He heard a tape. Good member of AA. And he heard a tape that Joe and I and it moved him so much, he hopped a plane from Dallas and came out here. And I'm not sure. I think he calls me his sponsor.
When I look back, done so much work with the disciplines of 10, 11. And I suspect at times, he will come to me for spiritual guidance. I go to him for common sense and discipline. Some of you can relate to that. He's a next marine.
He gets up at 4 am, 7 days a week. He's 71 years old. He goes to a gym. He runs between 3 5 miles 5 days a week and lifts iron the other times. And he goes back home and from 5:30 to 6:30, he does prayer Helps a lot of people.
Has tremendous balance in his life. Those are the kind of people that I'm trying to find all the time. He's got some things I want. At 71 years old, I wanna be trucking 3 to 5 miles a day. You know, you've been married the same woman for 30, 31 years now.
I have no frame of reference for that one. Matter of fact, I don't read sex inventory to him because I've been married and divorced 4 times. He has no frame of reference for me. I need to read inventory to guys who've been married and divorced 4 times and don't do that anymore. See, I wanna tell you something and it's important for me.
Find people who've had an experience and that you want what they have and go find out what they do. But people who haven't had the experience cannot help you. So those are some of the things that I still continue to do with steps 1011. Last couple years, in terms of be quick to see religious people, right? I've been doing a bunch of work and practices with the book called the power now by Eckhart Toll and with the four agreements.
And when I get a book by the way, I'm not looking for knowledge. I'm educated way past my intelligence. I'm looking for practices that I can begin to work with that will show up in my life so I can give my books away. That it becomes a part of my life. And then you practice, Practice.
Practice over and over and over. You know, that thing we hate called repetition. So that's what that's some of the stuff that I do with the 10th and the 11th step. My life is exciting because there's no end to it. There's always places to go and things to learn.
But to do it along with and and not instead of. So let's talk about the 12 step and sponsorship for lack of a better word. That word is not used in the big book. It certainly alludes to a relationship between 2 people. This is what I currently do which is again, this has changed tremendously over the years.
I made every mistake in working with others you can make. Something to do with you. You get attached to it. You develop these dependencies, relationships. I've gone through all that kind of stuff.
But here's how it looks today. If a person comes to me today and says, will you sponsor me? I don't say yes. I tell them that I will consider that. And we normally do exactly what the big book says in working with others, is I will meet with them for the first time and I will try and find out all I can about them.
And I have them talk to me about their life, about their drinking life and or drug life, about their life in sobriety. What are they doing with 10, 11, and 12? This is assuming that they've done some work. Where are they with the men's? Do they have unfinished the men's?
I found out everything I can about them. And then I sit down and I go through the chapter working with others. And the reason I do that, there's about somewhere between 20, 22 instructions that are given to that new person or that person who wants to go back through the steps about their responsibility and what they have to do. Things like this. Do you want to quit for good?

**********

→ Problem statement
Continue the talk on AA sponsorship and the steps, picking up right after its final sentence and keeping the speaker's spoken style.

→ Collected material
**********

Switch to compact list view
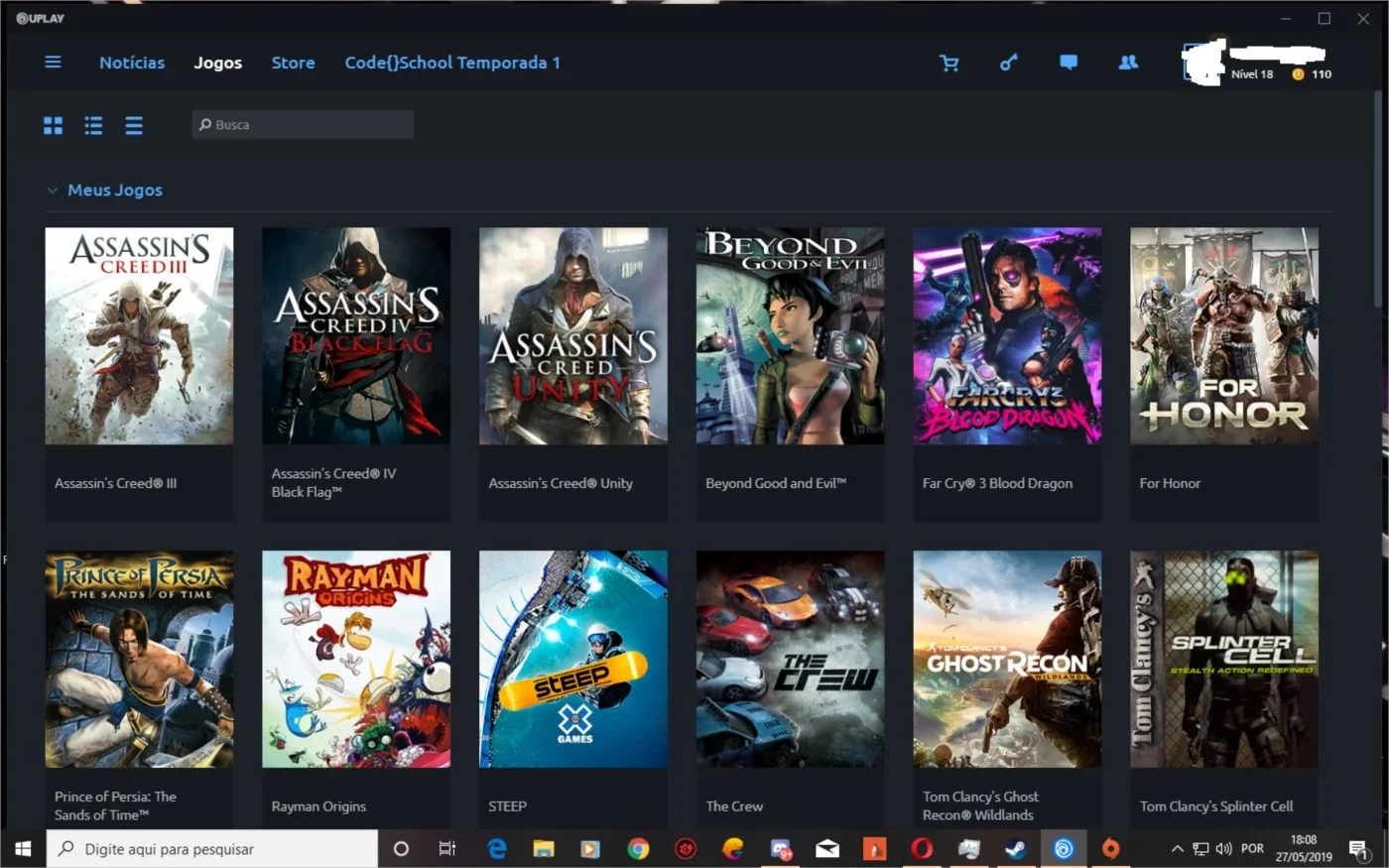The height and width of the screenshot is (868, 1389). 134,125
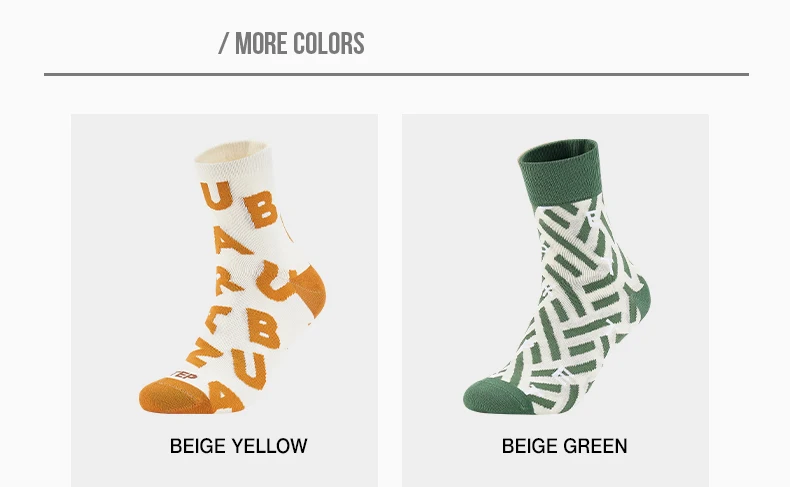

**********

→ Result for this task
Are you willing to go to any extreme to do that? Does it does the desire to find God dwell within you? Are you willing to place dependence ahead of God, ahead of dependence on other people? Are you prepared to go through with the 12 steps of the program of recovery? And I make them completely responsible for this path that we're gonna walk down.
I'm gonna walk alongside, but I'm not going to take any responsibility for the life of their sobriety. And I'm beginning to teach them right away that this is going to be about them and a relationship with God, and there won't be any dependency placed on me. When we get done with that, I make sure that they're very clear what willing to go to any link looks like. I believe we do a disservice to each other and to new people in this area because we ask them if they're willing to go to any length. They answer yes to a question, then they don't know what it looks like.
So I take time and I outline these 12 steps. And I talk about we're going to look take a hard look at this first step. Is this really you? You're going to want to find out that. Cause if you're a real alcoholic and don't have a vital spiritual experience, you're probably gonna die.
So I talk about the first step and I talk about the second and the third. And I tell them you're gonna write 3 inventories. You're gonna do a 5th step. And I talk about 6 and 7 and I talk about amends. That if you wanna do this way of life, you're gonna have to pay this money back and make these amends to these people.
Quite often, you get this response. Mark, I just want to get sober. This is a bit much, don't you think? You see, I'm not here to soft sell this thing. See?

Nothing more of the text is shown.